### Entries supplied

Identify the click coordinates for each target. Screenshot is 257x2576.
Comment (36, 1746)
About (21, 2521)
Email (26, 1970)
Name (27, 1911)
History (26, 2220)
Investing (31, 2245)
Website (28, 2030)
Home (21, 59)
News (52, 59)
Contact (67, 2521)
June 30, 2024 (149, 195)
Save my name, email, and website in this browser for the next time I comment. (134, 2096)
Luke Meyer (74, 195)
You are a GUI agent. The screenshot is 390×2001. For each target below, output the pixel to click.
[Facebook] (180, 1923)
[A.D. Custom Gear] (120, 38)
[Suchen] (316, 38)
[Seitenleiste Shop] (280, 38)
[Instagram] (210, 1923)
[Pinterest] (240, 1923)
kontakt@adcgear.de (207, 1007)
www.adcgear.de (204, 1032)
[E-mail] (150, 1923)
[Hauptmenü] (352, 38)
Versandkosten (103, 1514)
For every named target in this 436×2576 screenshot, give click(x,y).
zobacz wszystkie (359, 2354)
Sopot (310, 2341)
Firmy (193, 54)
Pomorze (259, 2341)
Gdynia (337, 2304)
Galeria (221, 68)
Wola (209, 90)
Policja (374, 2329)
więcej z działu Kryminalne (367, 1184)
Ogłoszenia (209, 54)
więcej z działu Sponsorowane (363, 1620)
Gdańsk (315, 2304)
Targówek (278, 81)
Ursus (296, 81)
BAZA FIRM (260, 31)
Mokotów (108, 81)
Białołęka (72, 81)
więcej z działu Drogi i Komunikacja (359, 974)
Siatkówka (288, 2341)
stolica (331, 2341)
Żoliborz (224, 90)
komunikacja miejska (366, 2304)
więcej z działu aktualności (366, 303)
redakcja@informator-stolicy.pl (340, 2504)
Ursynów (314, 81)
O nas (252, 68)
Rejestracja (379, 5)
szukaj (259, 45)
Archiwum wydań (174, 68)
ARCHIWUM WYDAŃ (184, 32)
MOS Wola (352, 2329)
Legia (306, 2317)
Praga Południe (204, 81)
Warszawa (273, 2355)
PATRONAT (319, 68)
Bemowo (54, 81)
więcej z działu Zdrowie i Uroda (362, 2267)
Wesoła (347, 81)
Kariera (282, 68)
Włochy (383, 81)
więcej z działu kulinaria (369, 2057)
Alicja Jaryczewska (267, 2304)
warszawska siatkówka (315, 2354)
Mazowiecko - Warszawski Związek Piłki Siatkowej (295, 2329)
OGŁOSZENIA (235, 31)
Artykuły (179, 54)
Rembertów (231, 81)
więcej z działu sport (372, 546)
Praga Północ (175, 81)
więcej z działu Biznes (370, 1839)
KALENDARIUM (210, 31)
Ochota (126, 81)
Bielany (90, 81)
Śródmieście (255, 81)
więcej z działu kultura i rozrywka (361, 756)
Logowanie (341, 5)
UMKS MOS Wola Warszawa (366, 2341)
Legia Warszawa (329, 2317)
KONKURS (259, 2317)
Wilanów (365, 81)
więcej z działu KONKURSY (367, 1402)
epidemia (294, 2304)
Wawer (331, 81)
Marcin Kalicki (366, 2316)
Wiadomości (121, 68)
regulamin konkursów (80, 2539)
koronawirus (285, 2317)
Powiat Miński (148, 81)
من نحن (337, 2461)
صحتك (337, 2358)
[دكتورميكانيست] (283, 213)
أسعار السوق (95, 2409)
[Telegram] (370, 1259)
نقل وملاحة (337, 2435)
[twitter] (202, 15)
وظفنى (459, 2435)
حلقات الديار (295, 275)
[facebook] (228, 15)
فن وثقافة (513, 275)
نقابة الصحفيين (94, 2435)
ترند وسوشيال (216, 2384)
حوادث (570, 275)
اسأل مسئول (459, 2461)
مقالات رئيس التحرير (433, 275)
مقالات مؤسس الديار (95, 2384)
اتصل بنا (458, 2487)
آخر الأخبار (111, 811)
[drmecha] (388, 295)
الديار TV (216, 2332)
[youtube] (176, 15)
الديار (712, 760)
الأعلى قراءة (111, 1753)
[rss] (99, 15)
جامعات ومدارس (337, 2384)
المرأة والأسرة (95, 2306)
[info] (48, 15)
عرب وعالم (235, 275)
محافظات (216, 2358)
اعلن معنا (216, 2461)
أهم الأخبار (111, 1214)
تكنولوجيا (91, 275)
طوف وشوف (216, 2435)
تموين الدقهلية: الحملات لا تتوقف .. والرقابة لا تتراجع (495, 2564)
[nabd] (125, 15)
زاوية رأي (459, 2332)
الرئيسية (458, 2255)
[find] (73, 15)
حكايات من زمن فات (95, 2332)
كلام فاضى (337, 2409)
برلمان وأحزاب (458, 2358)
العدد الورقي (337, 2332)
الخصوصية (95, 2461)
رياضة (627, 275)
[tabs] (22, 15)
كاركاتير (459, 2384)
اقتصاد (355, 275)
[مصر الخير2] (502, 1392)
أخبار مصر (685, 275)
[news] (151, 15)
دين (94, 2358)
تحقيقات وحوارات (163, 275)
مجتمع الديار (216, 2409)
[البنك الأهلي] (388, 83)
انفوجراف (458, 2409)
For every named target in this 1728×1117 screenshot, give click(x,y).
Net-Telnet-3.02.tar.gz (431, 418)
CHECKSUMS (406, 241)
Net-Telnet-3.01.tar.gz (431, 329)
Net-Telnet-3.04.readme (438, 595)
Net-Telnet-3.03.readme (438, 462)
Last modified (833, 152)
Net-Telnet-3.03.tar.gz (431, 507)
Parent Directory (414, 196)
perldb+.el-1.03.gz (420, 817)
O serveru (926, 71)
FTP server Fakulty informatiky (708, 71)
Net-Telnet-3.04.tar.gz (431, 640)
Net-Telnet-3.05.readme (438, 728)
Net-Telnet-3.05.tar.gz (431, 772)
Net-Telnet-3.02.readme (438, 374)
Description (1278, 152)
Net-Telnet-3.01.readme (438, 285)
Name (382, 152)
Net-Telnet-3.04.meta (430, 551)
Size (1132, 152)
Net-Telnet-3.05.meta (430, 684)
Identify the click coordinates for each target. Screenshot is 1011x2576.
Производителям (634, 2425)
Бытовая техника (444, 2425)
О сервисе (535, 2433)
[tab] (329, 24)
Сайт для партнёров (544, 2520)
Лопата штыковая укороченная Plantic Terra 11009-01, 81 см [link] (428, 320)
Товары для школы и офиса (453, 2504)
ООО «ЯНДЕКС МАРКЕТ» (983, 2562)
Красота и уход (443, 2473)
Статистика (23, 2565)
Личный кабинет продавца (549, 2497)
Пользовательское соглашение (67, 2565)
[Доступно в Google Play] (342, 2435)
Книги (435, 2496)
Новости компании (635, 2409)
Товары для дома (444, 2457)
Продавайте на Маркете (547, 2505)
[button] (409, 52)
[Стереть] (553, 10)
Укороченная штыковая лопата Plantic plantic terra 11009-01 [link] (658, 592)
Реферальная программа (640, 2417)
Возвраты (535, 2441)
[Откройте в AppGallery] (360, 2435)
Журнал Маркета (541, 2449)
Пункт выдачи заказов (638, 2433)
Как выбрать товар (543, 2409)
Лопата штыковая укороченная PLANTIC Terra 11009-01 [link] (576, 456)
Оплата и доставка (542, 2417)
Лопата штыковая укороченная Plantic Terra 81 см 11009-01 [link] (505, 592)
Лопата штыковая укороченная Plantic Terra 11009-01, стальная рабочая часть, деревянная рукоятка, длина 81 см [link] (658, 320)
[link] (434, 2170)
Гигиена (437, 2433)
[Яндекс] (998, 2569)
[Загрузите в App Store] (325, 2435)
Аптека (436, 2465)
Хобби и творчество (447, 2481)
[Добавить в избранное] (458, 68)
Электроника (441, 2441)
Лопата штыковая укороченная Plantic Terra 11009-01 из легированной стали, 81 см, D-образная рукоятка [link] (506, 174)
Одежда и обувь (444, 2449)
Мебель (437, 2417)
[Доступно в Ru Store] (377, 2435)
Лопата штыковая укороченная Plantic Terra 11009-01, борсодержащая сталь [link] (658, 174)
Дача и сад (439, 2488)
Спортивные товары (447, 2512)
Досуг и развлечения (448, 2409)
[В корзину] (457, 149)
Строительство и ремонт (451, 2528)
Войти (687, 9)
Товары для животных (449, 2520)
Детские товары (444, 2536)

######

The first line of the entries above and every line after it, up to and including the line with "June 30, 2024 (149, 195)", should be set down exactly.

Response to this exercise:
Identify the click coordinates for each target. Screenshot is 257x2576.
Comment (36, 1746)
About (21, 2521)
Email (26, 1970)
Name (27, 1911)
History (26, 2220)
Investing (31, 2245)
Website (28, 2030)
Home (21, 59)
News (52, 59)
Contact (67, 2521)
June 30, 2024 (149, 195)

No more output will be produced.